10月23日に続いて、明日(12月10日)、放射線審議会が開催される。
前のコマで、超党派議員連盟「原発ゼロ・再エネ100の会」での福島の中間貯蔵施設にある除去土壌の今後について環境省らと質疑を行ったことを書いたが、放射線審議会に関する質疑については、詳述しなかったので、ここで記録しておく。
10月23日の放射線審議会では、全国の公共事業等で汚染土壌を使う場所を、原発過酷事故後の「現存被ばく状況」とみなすのか「計画被ばく状況」とみなすのか議論が分かれたという話がでた。
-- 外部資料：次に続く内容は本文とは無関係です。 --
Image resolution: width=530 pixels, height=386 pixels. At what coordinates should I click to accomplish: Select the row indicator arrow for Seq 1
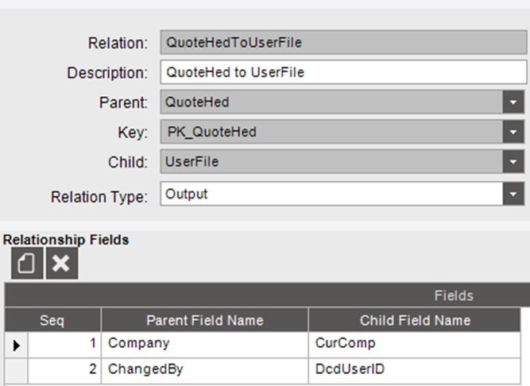pyautogui.click(x=16, y=345)
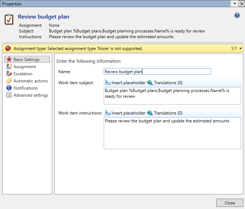Insert placeholder into work item subject
The width and height of the screenshot is (245, 209).
click(x=125, y=83)

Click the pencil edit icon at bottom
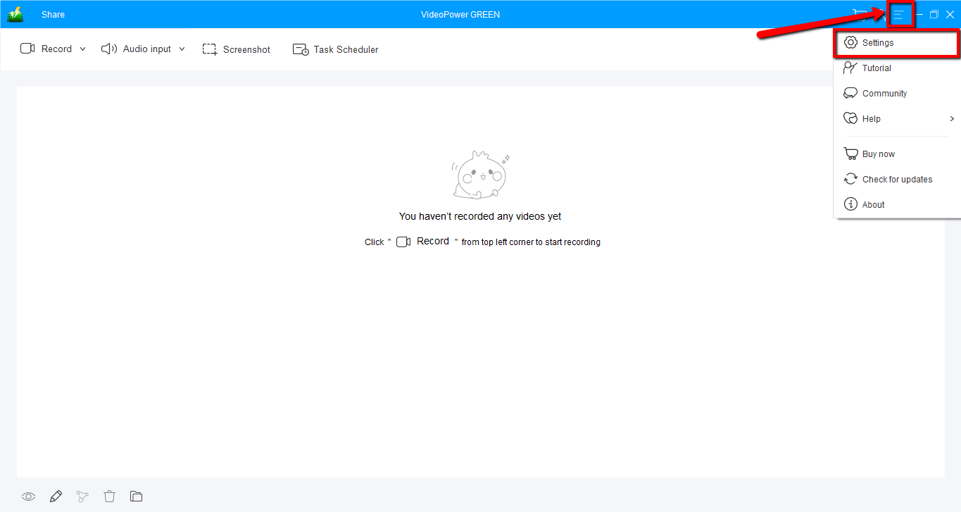[x=55, y=496]
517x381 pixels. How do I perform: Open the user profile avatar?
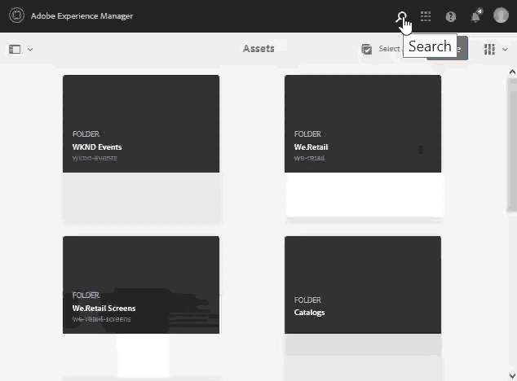coord(501,15)
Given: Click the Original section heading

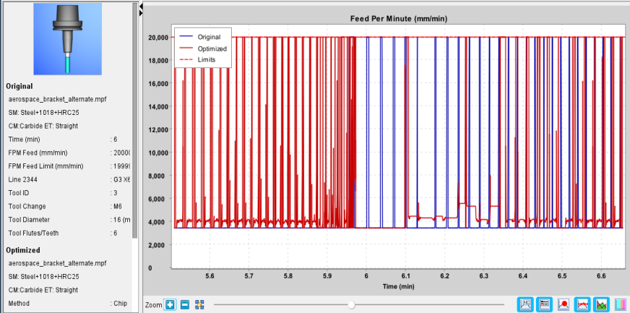Looking at the screenshot, I should point(20,86).
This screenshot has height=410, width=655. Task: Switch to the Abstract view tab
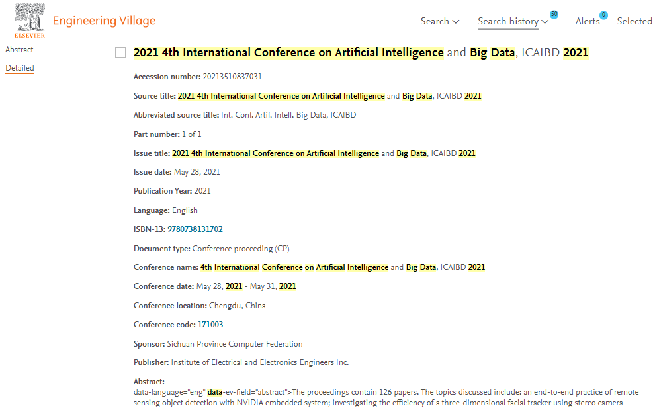19,50
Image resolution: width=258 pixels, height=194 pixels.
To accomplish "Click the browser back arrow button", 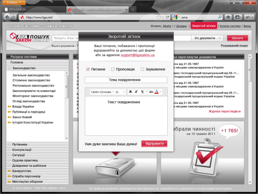I will (x=7, y=17).
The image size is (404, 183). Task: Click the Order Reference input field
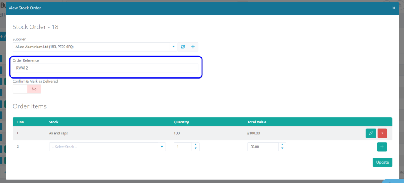point(105,68)
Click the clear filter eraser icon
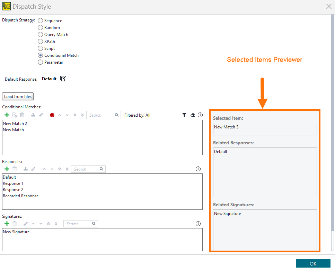Screen dimensions: 335x270 [193, 115]
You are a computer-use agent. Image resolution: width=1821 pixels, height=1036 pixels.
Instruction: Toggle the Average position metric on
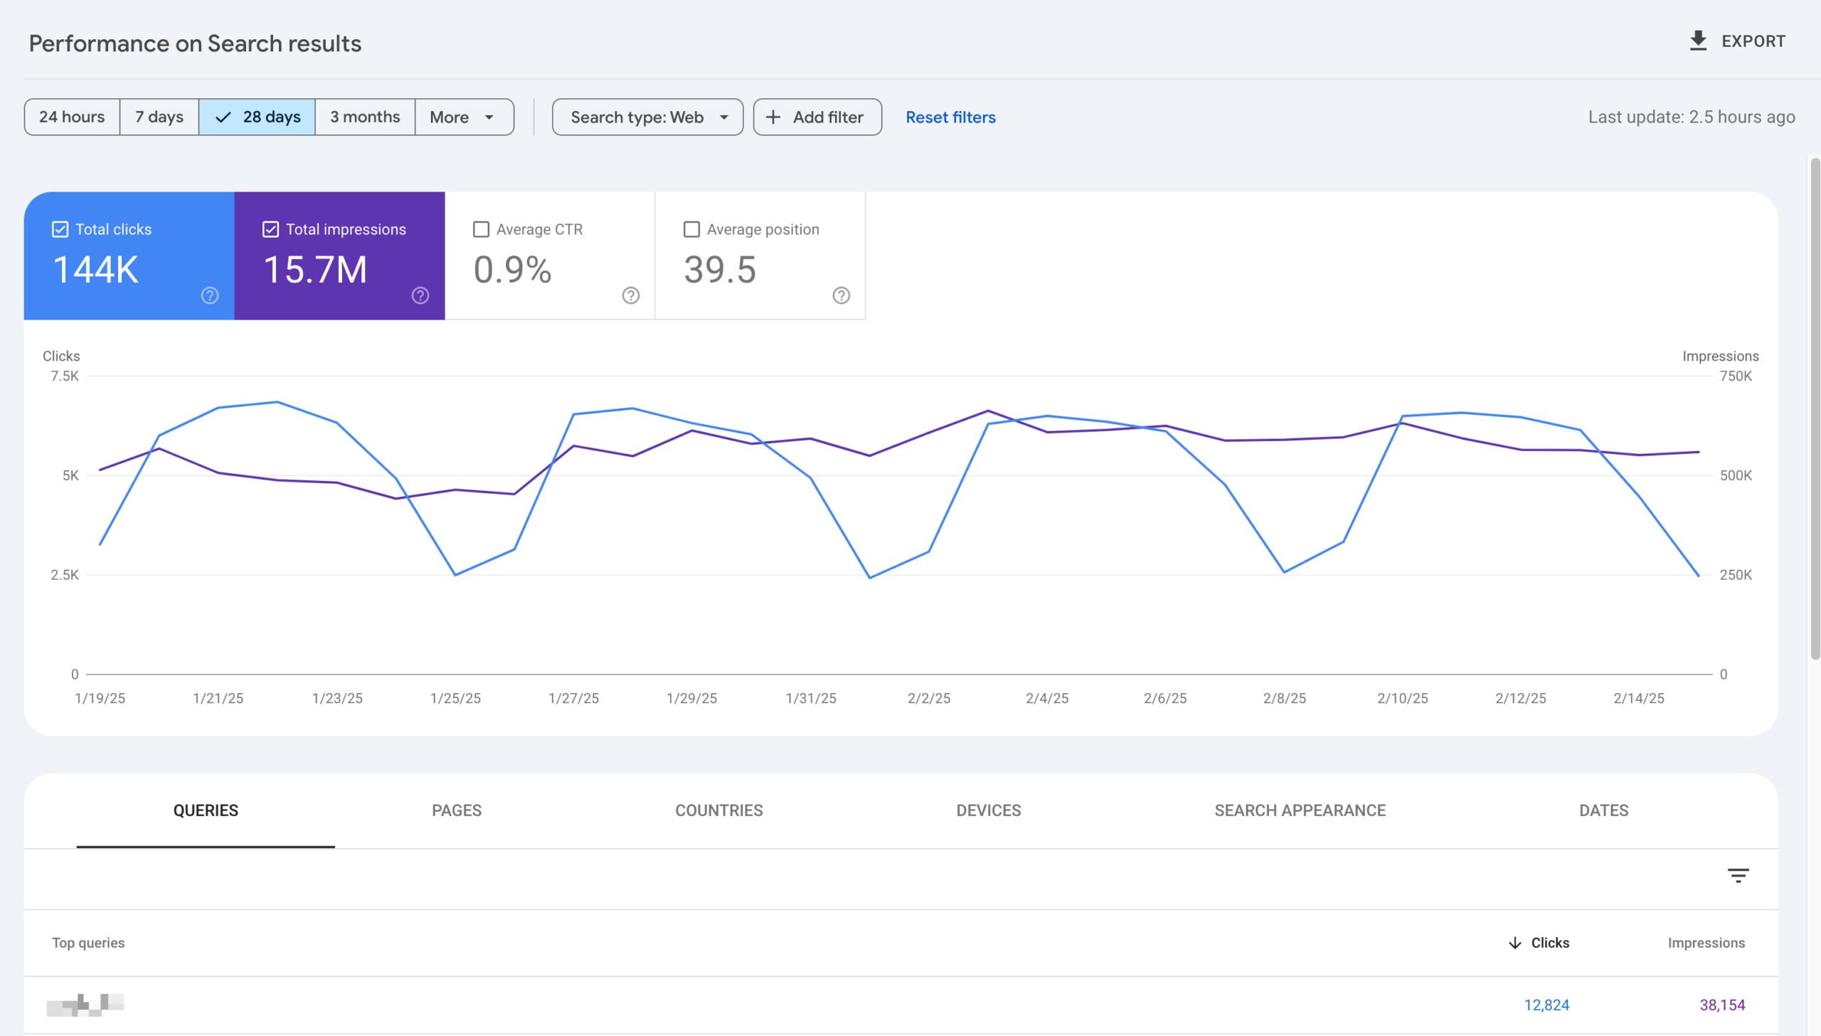(691, 231)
文書回答をここに↓再掲した上で、一部抜粋し、口頭で行われた質疑も記録しておく。
上記ファイルの文書質問4番目より
Q1 環境大臣が放射線審議会に諮問した基準の前提に「現存被ばく状況」 (1~20mSv/年)を置こうとしているのは、全国の公共事業等で除去土壌を「復興再生利用」するために、全国を一律に「現存被ばく状況」に 置くという考え方か。
Q2 1については国民にはどのように説明するつもりか。
(環境省の文書回答)
○ 御指摘の放射線審議会への説明資料においては、
「復興再生利用・最終処分における一般公衆の追加被ばくについて、
➢ 事故後の対応であることを踏まえ、現存被ばく状況における参考レベル(1〜20mSv/年)
➢計画被ばく状況における公衆被ばく線量限度(1mSv/年)
の両方を勘案し、1mSv/年を超えないこととする。」としております。
○ さらに、復興再生利用・最終処分について、線量基準(1mSv/年)以下とすることに加え、防護の「最適化」に係る国際的な安全基準を踏まえ、 経済的・社会的要因を考慮して合理的に達成可能な範囲で、追加被ばく線量を更に低減することについて、地域の関係者を含む関係機関等の参加の下で、オプションを検討することとする、としております。
○ 復興再生利用等の実施に当たっては、これらの内容について御説明したいと考えております。
「両方を勘案した結果としてですね」
文書回答に加えて、次のような口頭での補足があった。
環境省:一言、言っておきたいのは、現存被ばく状況に日本全体を置いて1〜20mSvの被ばくを許すようなことは考えていません。ここの回答にある通り、説明資料において、「計画被ばく状況における公衆被ばく線量限度(1mSv/年)」と「計画被ばく状況における公衆被ばく線量限度(1mSv/年)」の両方を勘案した結果としてですね、1mSv/年を超えないように進めていくというような方針にしております。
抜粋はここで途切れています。